Dhaka/islamabad - Bangladesh’s Muhammad Yunus, who is set to lead a caretaker government after mass protests ousted the premier, called on compatriots Wednesday to be “ready to build the country”, ahead of his hugely anticipated return. The Nobel-winning microfinance pioneer will head the interim government after longtime and autocratic prime minister Sheikh Hasina fled the country, the presidency has said.
“Be calm and get ready to build the country,” Yunus said Wednesday in a statement, a day ahead of his expected return to the country from France, urging calm after weeks of violence in which at least 455 people were killed.
“If we take the path of violence everything will be destroyed,” he added.

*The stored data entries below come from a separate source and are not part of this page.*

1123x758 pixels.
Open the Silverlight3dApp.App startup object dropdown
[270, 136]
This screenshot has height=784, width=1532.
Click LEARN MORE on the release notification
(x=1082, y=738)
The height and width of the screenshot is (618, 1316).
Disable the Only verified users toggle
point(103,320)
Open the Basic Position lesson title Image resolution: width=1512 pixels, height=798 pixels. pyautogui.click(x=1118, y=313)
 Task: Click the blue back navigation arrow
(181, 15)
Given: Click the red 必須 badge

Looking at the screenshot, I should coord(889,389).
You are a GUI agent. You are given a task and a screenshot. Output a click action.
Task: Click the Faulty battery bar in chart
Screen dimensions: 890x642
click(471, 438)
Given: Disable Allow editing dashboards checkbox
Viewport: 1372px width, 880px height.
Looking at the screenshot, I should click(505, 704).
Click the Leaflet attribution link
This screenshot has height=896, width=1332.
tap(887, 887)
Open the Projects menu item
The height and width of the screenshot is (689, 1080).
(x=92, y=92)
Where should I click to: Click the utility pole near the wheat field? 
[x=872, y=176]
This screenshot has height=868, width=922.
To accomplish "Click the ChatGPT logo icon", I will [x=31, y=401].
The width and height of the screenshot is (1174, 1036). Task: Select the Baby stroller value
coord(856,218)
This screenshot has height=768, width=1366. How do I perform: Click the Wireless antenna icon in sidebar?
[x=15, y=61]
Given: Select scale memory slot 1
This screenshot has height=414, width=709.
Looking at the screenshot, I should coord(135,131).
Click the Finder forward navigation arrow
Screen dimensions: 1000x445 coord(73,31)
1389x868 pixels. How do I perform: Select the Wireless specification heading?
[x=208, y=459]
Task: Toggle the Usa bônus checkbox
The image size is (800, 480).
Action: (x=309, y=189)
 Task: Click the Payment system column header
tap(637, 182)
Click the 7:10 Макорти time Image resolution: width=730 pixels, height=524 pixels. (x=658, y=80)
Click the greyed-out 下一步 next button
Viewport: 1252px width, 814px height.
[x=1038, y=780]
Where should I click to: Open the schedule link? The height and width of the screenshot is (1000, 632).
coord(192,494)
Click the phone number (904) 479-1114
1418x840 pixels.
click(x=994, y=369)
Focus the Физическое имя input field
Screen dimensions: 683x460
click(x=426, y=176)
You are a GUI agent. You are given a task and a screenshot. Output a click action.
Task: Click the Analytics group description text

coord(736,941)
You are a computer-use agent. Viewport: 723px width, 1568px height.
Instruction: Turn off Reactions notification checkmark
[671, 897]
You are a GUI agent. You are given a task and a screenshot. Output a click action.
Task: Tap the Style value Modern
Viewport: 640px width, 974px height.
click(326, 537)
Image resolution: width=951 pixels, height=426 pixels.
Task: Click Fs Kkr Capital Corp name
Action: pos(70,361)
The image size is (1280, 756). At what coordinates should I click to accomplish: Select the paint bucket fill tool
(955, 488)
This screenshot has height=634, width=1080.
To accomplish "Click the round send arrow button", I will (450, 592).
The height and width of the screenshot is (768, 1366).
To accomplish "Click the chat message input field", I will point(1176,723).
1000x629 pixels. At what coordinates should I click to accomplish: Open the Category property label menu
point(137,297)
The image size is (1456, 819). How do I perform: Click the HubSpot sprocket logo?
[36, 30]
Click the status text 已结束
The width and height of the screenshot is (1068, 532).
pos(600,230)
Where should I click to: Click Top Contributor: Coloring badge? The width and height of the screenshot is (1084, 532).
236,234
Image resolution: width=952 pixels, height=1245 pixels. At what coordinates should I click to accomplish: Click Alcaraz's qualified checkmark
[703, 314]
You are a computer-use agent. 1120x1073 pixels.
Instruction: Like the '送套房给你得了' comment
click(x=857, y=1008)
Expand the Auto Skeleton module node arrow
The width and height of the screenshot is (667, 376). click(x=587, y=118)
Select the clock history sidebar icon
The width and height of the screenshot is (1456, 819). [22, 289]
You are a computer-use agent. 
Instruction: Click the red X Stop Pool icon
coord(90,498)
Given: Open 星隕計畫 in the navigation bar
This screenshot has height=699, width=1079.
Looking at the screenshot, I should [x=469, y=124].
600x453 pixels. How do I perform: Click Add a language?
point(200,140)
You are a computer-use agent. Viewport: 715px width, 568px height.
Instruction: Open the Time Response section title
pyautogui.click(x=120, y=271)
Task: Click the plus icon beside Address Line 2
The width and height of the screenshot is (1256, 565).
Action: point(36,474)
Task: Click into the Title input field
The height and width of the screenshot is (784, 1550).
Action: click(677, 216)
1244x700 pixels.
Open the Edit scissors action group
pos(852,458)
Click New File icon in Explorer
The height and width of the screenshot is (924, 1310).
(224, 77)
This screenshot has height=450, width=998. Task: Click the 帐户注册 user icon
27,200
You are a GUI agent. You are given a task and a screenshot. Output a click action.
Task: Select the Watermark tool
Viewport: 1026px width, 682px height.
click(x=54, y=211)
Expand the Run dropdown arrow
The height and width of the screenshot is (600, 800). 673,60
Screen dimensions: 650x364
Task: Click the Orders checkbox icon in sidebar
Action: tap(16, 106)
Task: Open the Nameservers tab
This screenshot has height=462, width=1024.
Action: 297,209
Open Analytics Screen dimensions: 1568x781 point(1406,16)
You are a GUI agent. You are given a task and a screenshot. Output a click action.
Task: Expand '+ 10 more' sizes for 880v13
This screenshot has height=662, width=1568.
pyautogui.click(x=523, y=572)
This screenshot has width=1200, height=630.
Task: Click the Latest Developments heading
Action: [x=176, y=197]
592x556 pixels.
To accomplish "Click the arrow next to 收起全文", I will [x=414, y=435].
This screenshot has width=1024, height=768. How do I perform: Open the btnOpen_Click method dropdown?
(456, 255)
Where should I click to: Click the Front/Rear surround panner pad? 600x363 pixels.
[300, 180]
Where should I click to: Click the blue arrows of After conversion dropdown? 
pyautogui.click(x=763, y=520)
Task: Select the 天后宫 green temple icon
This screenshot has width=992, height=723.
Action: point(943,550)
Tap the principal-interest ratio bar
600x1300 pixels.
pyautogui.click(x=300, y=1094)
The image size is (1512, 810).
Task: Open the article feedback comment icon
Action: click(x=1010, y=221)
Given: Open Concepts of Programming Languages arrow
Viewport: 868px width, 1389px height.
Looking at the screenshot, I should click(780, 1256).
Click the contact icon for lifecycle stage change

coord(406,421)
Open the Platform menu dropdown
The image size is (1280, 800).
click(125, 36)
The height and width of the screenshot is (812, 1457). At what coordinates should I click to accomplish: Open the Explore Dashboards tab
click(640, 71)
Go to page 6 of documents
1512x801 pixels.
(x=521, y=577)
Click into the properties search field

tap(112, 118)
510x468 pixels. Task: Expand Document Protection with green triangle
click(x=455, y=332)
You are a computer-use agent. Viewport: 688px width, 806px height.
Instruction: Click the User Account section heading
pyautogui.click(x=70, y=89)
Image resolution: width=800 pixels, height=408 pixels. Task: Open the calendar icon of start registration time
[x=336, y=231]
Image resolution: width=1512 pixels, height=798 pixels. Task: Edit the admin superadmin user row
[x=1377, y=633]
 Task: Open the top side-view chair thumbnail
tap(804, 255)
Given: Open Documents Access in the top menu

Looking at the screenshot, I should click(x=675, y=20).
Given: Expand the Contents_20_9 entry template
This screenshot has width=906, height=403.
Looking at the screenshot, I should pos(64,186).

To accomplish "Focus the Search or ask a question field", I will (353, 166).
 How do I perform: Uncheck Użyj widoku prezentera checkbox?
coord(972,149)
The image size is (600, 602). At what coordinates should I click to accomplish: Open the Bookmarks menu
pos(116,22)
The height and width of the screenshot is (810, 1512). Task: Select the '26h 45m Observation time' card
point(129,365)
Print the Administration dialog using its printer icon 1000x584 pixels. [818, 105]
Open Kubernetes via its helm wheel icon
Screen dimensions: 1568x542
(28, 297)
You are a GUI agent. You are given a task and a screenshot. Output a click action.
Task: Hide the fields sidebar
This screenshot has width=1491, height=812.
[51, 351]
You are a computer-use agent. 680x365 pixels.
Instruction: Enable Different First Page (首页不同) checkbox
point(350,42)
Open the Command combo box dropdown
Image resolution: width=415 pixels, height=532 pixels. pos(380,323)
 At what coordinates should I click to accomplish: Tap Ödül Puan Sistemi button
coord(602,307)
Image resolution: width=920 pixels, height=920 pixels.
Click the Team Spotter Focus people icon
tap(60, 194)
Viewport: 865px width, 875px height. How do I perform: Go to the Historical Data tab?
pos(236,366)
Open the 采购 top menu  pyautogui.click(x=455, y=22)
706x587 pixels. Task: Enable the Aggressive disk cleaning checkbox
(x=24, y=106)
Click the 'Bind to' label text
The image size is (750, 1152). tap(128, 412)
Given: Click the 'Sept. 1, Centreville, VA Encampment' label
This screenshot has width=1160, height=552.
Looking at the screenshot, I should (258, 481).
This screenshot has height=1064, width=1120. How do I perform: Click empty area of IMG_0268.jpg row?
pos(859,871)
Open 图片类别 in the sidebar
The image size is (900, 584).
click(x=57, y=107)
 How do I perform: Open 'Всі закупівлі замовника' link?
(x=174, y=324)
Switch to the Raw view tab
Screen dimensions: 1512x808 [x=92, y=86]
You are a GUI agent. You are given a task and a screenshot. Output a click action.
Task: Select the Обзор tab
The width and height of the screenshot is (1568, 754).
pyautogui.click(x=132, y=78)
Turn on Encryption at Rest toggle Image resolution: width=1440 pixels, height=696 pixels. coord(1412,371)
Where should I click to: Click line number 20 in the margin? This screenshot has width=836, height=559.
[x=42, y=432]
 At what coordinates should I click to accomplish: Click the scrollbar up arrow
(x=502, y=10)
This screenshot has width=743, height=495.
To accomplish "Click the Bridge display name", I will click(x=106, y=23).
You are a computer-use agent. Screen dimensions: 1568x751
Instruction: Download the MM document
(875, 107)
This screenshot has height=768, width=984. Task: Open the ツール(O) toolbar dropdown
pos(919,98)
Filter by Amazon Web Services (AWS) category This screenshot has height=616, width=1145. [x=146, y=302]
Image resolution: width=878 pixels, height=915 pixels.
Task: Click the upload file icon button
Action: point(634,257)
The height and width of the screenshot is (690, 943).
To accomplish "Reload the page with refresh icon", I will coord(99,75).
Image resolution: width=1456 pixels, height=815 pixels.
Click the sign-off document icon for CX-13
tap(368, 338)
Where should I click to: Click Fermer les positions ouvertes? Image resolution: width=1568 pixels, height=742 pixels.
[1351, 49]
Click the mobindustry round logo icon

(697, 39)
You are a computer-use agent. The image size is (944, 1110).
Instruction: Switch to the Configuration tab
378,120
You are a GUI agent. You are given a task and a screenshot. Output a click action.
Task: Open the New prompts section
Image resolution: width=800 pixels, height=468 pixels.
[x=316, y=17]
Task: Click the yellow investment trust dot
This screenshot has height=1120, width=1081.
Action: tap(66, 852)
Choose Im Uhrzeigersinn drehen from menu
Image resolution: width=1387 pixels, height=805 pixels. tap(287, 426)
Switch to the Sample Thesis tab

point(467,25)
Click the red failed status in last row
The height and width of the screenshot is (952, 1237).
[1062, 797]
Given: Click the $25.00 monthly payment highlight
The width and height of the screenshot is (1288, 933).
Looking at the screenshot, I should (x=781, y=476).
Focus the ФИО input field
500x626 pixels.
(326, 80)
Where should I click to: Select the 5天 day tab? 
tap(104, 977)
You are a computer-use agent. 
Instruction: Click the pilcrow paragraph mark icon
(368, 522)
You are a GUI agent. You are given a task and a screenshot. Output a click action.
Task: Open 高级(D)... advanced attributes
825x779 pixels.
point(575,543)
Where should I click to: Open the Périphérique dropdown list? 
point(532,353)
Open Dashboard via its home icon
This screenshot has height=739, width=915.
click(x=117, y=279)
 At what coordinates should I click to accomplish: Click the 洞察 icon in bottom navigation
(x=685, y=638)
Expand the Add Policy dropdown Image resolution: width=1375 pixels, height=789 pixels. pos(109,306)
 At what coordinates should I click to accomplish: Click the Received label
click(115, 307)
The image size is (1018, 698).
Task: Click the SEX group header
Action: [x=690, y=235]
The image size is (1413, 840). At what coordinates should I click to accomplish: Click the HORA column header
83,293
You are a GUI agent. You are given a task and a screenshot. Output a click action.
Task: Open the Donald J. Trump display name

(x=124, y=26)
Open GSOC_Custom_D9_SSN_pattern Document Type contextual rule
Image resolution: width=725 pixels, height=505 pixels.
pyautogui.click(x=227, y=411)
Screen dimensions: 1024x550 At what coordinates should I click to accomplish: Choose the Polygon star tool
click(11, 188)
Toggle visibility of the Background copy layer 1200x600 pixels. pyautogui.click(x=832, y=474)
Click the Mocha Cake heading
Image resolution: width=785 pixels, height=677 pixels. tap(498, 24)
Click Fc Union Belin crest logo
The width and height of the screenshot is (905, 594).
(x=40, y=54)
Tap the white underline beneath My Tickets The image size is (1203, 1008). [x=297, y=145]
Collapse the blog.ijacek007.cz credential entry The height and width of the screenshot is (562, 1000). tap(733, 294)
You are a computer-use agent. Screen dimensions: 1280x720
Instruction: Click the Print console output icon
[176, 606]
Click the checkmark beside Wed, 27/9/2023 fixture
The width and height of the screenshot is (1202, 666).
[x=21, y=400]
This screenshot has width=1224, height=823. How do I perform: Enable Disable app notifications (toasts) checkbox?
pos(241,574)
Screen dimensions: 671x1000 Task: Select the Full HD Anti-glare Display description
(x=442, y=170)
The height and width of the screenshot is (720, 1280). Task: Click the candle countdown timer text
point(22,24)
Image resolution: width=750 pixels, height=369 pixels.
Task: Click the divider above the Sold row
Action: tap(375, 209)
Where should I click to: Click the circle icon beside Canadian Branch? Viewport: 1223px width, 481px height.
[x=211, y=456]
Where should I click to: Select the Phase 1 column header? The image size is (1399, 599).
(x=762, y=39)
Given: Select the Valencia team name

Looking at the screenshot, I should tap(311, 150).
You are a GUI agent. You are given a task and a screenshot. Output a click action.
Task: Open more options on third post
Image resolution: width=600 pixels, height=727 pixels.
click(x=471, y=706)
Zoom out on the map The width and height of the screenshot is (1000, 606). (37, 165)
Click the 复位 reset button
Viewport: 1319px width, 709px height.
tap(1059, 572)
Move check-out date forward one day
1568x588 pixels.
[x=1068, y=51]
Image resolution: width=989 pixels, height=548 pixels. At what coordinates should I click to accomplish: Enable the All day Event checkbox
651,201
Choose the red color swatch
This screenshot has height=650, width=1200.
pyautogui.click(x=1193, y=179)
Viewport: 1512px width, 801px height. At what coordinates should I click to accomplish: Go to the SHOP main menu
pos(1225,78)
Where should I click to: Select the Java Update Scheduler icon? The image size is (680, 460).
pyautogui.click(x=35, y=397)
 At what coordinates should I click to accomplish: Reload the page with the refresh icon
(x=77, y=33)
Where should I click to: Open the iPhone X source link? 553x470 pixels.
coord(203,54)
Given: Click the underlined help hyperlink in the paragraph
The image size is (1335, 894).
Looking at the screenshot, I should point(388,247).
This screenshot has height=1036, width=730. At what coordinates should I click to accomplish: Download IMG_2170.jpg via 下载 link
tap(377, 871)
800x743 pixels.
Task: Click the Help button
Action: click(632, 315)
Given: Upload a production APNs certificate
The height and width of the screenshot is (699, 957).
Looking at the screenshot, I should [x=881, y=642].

The appointment came quickly after student leaders called on the 84-year-old Yunus -- credited with lifting millions out of poverty in the South Asian country -- to lead.
The decision was made in a meeting with President Mohammed Shahabuddin, the heads of the army, navy and air force, and student leaders, the president’s office said in a statement.
Yunus will have the title of chief adviser, according to Nahid Islam, one of the leaders of Students Against Discrimination who participated in the meeting.
Shahabuddin agreed that the interim government “will be formed within the shortest time” possible, Islam told reporters, describing the meeting as “fruitful”.
Meanwhile, a Bangladeshi court on Wednesday overturned a conviction against Mohammed Yunus, a day before the Nobel winner is set to return to lead a caretaker government.
“Professor Muhammad Yunus and three of his colleagues have been acquitted of labour charges,” one of his lawyers, Khaja Tanvir Ahmed, told AFP.
“The court earlier this year sentenced them to six months in prison.”
He was sentenced in January for the labour charge, but immediately bailed pending appeal and later travelled abroad.
Pakistan on Wednesday expressed solidarity with the people of Bangladesh and hoped that they would return to normalcy peacefully and swiftly.
“The government and people of Pakistan stand in solidarity with the people of Bangladesh, sincerely hoping for a peaceful and swift return to normalcy,” the Foreign Office spokesperson Mumtaz Zahra Baloch said in a statement. She also expressed confidence that the resilient spirit and unity of the Bangladeshi people would lead them to a harmonious future.